Mexico Whets Foreign Oil, Gas Appetite: Awards 10 Shallow Water GOM Blocks
Mexico’s Gulf of Mexico shallow water auction June 19 awarded 10 of 15 blocks to the likes of Eni, Royal Dutch Shell and Total – suggesting the nation’s bet on foreign oil company investment will pay off.
Round 2.1 in the nation’s auctioning process for private companies to lease southern blocks drew participation from 20 companies from more than a dozen countries. Pablo Medina, Wood Mackenzie’s senior analyst for upstream Latin America, live-Tweeted on the proceedings, which were broadcast live from Mexico’s National Hydrocarbons Commission headquarters in Mexico City.
Awarding two-thirds of the blocks to international companies is “an amazing result for Mexico,” Medina Tweeted.
Almost 20 percent of the United States’ total crude oil production comes from the Gulf of Mexico – a basin of opportunity for the nation for decades – and now, oil and gas companies from around the world are tapping into Mexico’s southern share of the briny waters.
In January, the U.S. Gulf produced about 1.7 million barrels of oil per day (bpd), according to the U.S. Energy Information Administration. That’s more than enough to easily power the consumption needs of France, Indonesia or the United Kingdom.
And surely, industry insiders believe, the opportunity for offshore Mexico must be there, too.
“Geology doesn’t know geographical boundaries so if there’s oil on the northern side, I’m pretty sure there’s going to be oil on the southern side,” said Scott Munro, vice president of Americas, Europe and Africa at McDermott International. “But then, that’s just a guess – it’s definitely a forward-looking statement.”
It’s a guess that many companies are banking on.
Mexico’s Gulf of Mexico acreage is vastly underexplored and certainly unexploited compared to the waters of the United States – and with the emergence of Mexico’s newly open market, the nation is virtually awash in offshore opportunity.
Three offshore bidding rounds since 2015 have yielded interest from supermajors to private companies trying to make it as first-movers. Already, Exxon Mobil Corp., Total, Chevron, Statoil and BP have shallow water concessions in the Sureste Basin, and a second deepwater lease auction is scheduled this year.
To be sure, Mexican government leaders are anxious to catch up. In March, operators Italy's Eni, Argentina's Pan American Energy and Texas-based Fleetwood Energy drilled the first private appraisal well drilled in Mexico's Gulf in 80 years. Then on May 21, a joint venture consisting of Premier Oil, Talos Energy and Sierra Oil & Gas spudded the Zama-1, another first as the inaugural exploration well drilled there without the input of long-time monopoly Petróleos Mexicanos (Pemex) in decades. Zama-1’s scorecard is expected in July, when its results will be released. The well is estimated to access between 100 million and 500 million barrels of oil and has a 52 percent geological chance of success, said analysts at Edison Investment Research.
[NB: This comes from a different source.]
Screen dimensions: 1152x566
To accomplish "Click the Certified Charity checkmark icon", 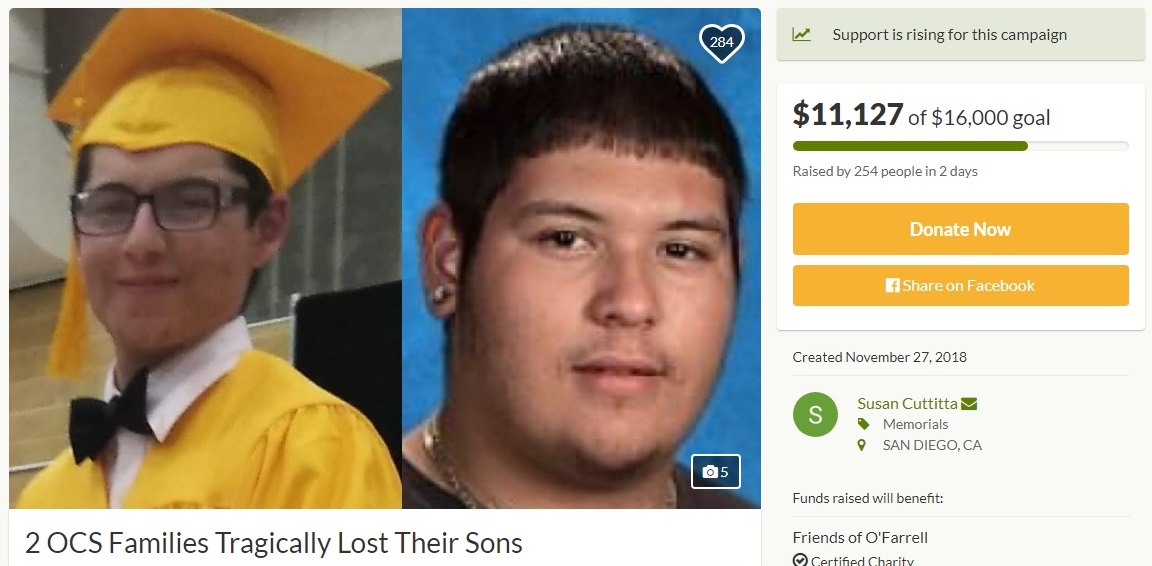I will point(800,561).
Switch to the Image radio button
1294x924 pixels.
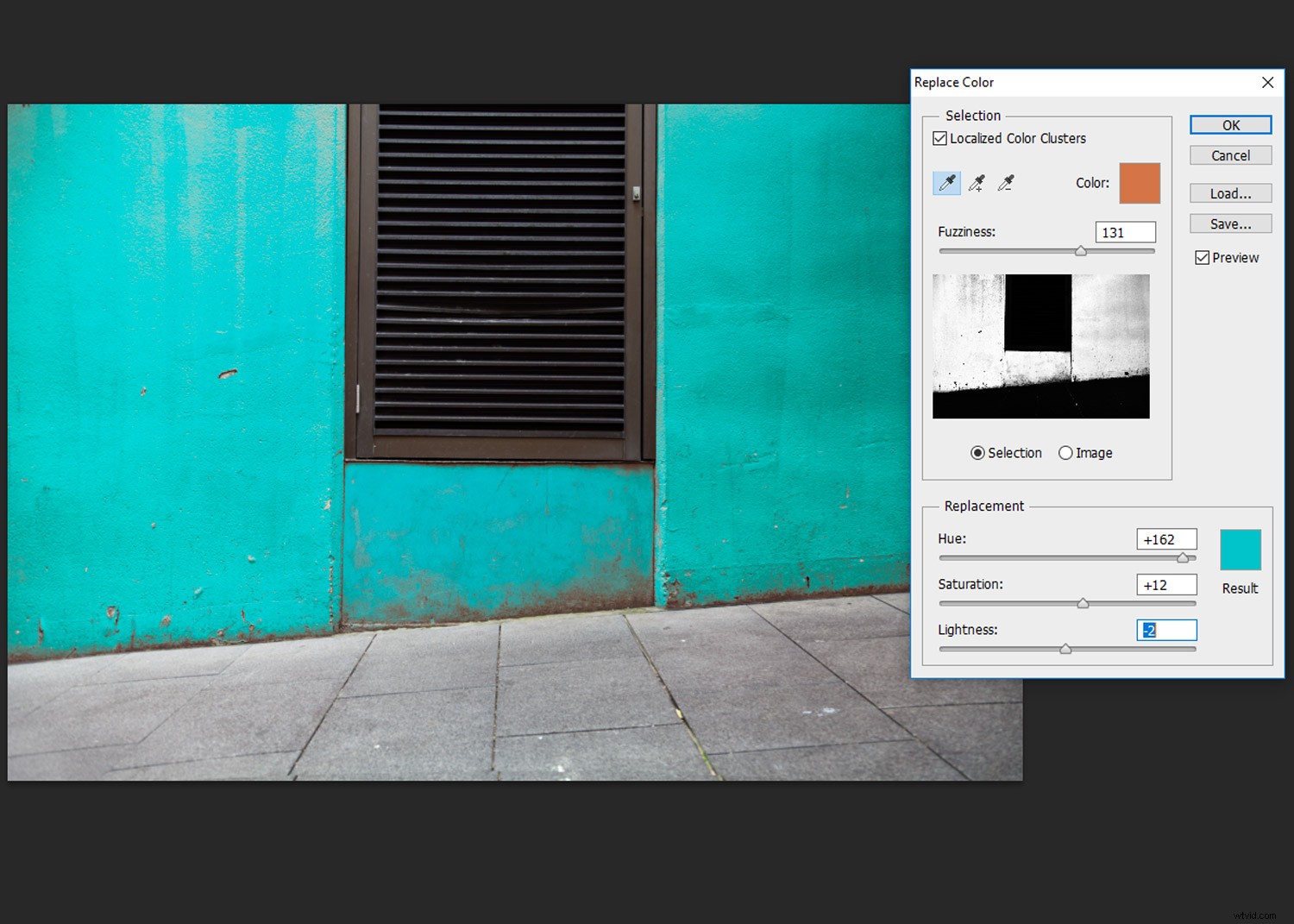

Driving Mexico’s 2014 reform was the impact of oil production declines, coupled with plummeting oil prices, on its treasury. State-owned Pemex has been the sole producer since 1938, but the company’s ability to invest in new production has dried up. In 2004, the Cantarell shallow water play produced more than 2.1 million bpd, but by 2015, production was down to less than 280,000 barrels of oil equivalent per day (boepd), Edison noted.
But reform efforts to lure investment appear to be working. Service providers, such as McDermott, are already on the ground. McDermott made its presence in Mexico four years ago, and the company plans to double its headcount there by the end of the year.
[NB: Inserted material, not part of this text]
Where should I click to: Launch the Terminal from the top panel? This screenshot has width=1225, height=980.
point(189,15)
“There’s a little bit of an advantage on the Mexican side of the border over the U.S.A. It can be lower risk, lower cost for our customers because there’s a lot of shallowater opportunities that are still left,” he said. “In the U.S., most of the good shallow water pickings have been taken, so everyone is playing in the deepwater. And of course, that requires a lot more capital to play.”
Companies including Italy’s Eni E.p.A, Argentina’s Pan American Energy, and Talos Energy LLC in the U.S. are already drilling the leases they acquired in Mexico’s shallows.